Excerpt provided:
[Nut-upsuser] APC Smartups protocol - Hidden Programming Mode

Alexander Talos at at atat.at
Sun Jan 21 01:00:20 CET 2007


Hope nut-upsuser is an appropriate place to post additional info about
the smartups protocol, please tell me if not.

I got an APC Smartups 2200 (5U Rack Mount, European/230V version, 48V
batteries) a couple of days ago, was very happy to find the protocol
description at http://www.networkupstools.org/protocols/apcsmart.html,
and started to play. At the point when everything was working fine, I
pressed a couple of random keys with my minicom open and managed to
completely fubar the UPS...

In the end, I discovered a couple of new commands and got the UPS
working again. I'd like to share my findings, so here they are.

Commands (char \n meaning \n typical result \n other info)

Enter programming mode
Send twice with 3s delay
** warning ** Don't try this at home - your might damage your UPS when
changing some parameters **
The output of the ^Z command does not change. You can leave this mode
with the turn dumb ("R") command.

Jobs:
(a) Print the passage of the post about the APC Smartups protocol starting with "Alexander Talos at" and going on through "tell me if not.".
(b) Render the following sentence from the post about the APC Smartups protocol in German: "In the end, I discovered a couple of new commands and got the UPS working again."
Use only the post about the APC Smartups protocol.

[Data on finding visible targets]
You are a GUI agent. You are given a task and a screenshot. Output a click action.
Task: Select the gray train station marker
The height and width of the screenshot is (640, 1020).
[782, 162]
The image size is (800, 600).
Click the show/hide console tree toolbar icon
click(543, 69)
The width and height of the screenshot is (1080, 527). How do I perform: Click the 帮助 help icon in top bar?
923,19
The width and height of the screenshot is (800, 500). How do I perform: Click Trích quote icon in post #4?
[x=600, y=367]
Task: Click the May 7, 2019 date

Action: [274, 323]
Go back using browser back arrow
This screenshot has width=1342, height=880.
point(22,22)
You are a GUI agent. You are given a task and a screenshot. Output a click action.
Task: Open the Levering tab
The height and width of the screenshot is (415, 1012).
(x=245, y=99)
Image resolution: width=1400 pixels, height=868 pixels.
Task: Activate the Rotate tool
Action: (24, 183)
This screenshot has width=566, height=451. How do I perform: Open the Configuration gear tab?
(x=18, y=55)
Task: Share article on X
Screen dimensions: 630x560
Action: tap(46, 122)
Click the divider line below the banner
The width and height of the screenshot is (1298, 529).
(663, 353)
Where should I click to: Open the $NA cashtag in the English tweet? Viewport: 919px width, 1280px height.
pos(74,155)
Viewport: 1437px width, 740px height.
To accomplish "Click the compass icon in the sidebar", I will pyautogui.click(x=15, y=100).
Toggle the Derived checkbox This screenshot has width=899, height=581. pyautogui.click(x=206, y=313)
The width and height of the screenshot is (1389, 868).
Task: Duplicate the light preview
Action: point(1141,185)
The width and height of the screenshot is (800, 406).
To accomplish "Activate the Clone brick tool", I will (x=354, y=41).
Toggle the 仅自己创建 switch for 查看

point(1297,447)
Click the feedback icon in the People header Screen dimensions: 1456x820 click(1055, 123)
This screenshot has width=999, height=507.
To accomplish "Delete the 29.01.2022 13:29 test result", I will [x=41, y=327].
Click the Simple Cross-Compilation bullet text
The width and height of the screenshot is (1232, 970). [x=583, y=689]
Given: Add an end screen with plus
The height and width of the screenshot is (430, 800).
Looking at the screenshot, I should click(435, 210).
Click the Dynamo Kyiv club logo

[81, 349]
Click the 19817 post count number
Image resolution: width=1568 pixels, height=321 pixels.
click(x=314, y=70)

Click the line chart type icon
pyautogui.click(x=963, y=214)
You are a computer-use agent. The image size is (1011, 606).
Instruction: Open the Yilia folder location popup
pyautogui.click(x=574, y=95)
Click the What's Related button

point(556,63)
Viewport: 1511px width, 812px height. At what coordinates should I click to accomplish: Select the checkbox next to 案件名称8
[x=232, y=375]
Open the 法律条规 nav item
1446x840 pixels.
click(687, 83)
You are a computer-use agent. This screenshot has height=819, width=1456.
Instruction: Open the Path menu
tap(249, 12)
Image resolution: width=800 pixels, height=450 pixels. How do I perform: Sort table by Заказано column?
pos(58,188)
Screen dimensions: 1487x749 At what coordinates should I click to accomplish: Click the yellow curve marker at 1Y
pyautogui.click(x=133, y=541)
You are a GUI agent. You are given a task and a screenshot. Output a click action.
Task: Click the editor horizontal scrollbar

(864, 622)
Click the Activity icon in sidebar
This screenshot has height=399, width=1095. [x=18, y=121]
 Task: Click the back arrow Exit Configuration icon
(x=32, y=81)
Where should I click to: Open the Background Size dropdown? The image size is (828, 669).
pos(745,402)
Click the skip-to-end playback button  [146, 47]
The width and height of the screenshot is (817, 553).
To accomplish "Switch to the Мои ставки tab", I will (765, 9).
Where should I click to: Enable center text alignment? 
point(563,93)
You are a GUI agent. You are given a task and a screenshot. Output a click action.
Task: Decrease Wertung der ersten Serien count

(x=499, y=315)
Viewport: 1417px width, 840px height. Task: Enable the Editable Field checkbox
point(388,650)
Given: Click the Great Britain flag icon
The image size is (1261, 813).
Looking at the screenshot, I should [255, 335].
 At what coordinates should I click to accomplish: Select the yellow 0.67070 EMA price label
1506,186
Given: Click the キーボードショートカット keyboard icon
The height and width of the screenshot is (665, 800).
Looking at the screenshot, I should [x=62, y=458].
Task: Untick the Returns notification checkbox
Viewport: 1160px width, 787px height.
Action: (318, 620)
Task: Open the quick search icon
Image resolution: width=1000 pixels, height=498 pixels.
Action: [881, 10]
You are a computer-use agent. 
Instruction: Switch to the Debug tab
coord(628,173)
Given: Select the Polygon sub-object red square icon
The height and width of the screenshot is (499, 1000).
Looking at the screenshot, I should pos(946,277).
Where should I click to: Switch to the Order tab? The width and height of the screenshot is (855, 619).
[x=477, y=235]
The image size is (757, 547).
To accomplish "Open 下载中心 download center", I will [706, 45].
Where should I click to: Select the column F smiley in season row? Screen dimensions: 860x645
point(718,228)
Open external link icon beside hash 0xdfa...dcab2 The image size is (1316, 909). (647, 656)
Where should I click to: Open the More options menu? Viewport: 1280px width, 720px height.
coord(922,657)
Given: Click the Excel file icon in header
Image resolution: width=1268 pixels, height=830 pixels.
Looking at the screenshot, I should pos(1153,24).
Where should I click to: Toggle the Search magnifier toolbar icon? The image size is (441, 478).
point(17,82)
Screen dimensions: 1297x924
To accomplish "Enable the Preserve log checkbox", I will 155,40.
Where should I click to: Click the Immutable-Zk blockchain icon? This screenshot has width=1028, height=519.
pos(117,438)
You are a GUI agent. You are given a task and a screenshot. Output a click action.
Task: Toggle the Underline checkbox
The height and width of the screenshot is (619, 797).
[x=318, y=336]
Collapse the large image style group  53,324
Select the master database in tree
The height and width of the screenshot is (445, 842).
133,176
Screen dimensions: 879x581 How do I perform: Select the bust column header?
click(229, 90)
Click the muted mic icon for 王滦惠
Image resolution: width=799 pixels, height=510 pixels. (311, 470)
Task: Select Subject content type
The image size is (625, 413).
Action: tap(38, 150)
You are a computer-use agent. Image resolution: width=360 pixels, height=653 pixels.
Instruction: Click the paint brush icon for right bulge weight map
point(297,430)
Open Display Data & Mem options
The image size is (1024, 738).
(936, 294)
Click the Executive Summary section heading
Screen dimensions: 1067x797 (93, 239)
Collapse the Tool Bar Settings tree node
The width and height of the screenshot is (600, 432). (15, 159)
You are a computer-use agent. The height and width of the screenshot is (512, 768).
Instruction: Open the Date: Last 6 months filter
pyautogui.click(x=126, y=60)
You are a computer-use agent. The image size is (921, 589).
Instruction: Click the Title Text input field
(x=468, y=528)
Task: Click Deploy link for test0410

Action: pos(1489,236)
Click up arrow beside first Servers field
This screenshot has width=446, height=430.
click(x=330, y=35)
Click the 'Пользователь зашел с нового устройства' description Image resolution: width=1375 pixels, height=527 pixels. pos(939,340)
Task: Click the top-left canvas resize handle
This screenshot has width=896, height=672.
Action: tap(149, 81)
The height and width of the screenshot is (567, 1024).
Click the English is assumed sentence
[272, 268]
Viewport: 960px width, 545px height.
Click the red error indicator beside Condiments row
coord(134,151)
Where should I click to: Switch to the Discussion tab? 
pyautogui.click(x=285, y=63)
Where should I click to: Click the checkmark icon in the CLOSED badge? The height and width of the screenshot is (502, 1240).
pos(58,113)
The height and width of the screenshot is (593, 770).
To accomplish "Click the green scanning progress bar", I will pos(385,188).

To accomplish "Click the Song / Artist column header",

Results:
(a)
Alexander Talos at at atat.at
Sun Jan 21 01:00:20 CET 2007


Hope nut-upsuser is an appropriate place to post additional info about
the smartups protocol, please tell me if not.

(b) Am Ende entdeckte ich ein paar neue Befehle und brachte die USV wieder zum Laufen.